Ridehailing companies suffer from impersonation and we found out that there had been a potential that one of the leading Ridehailing companies could be blocked in London for drivers' identity theft and hazardous behaviour.
What it does
It detects the various violations by drivers (impersonation, traffic rules violation, health and security hazards) and alerts the control centre staff for them to take necessary actions.
How we built it
We propose an integration to the existing Swvl application which helps identify bad actors in real time using Neural Networks and conventional Computer Vision algorithms.

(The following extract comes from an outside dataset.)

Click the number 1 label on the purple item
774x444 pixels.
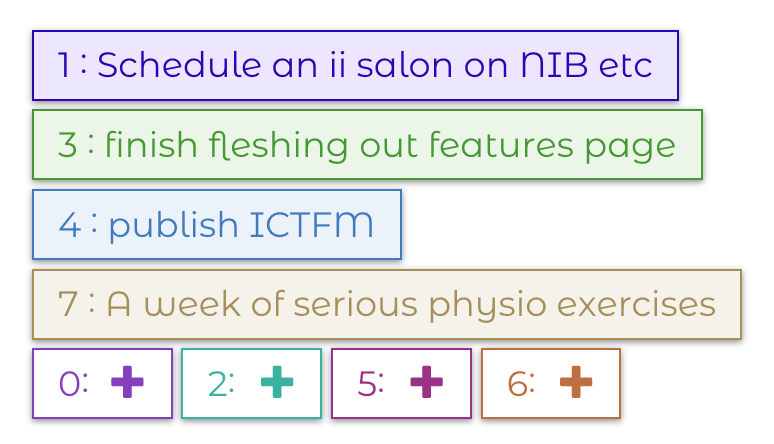(64, 66)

Moreover, we also crowdsource the customers’ feedback on our alerts to build a sense of trust and ensemble our performance metrics by increasing the severity levels of alerts and prioritising the alerts to the control centre for taking necessary actions.
We used various ML models to detect the various violations by drivers and used mobile, backend and frontend technologies to develop an end-to-end working flow.
Challenges we ran into
Streaming the real-time video to the backend from driver's side. Getting good results from ML models for different use cases.

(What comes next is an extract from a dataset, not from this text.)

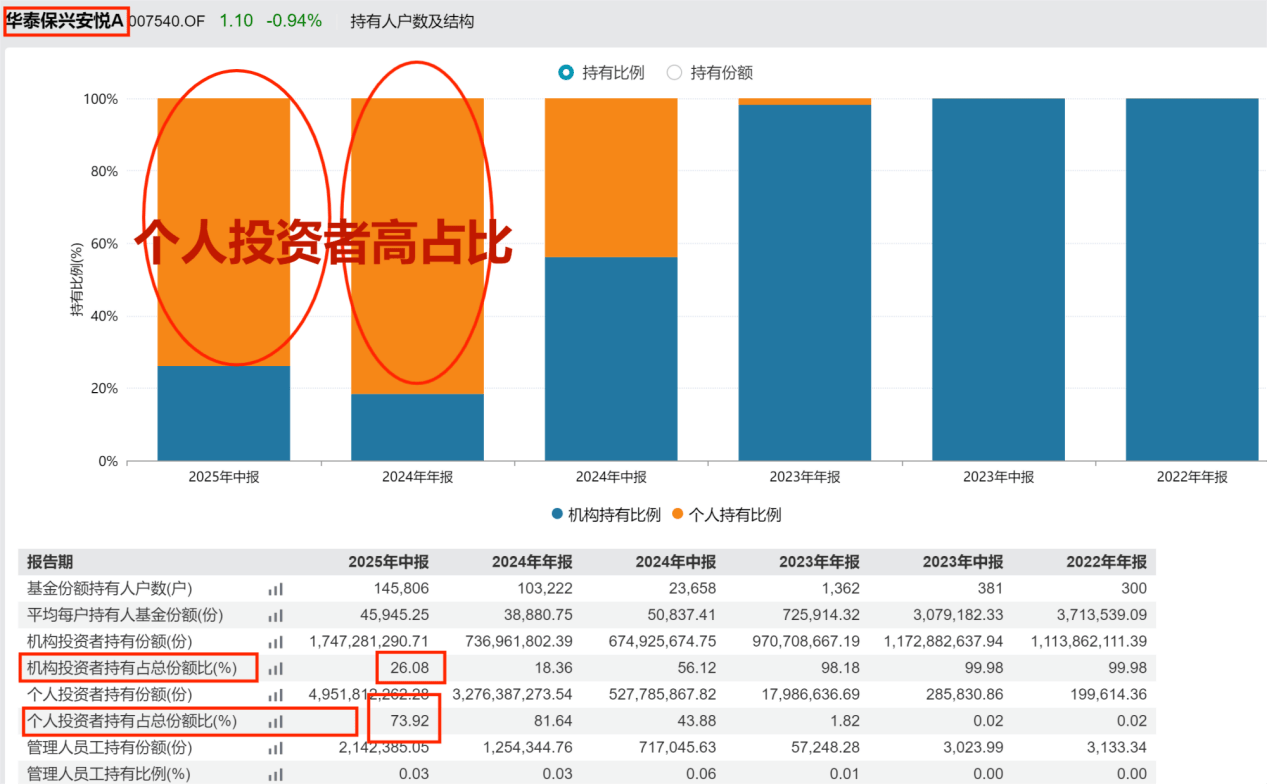Click the blue 2023年中报 bar
Screen dimensions: 1267x784
click(x=997, y=280)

Accomplishments that we're proud of
We managed to develop and end-to-end working PoC in just ~2 days with the close collaboration among us.
What's next for Safeti
- We can extend our face detection and recognition work to simplify the customers’ onboarding on to the vehicle.
- We can send driver’s GPS coordinates to approximate the current velocity and check for over/under speeding.
- We can quantize our ML models to run them on driver’s device, and save data/compute.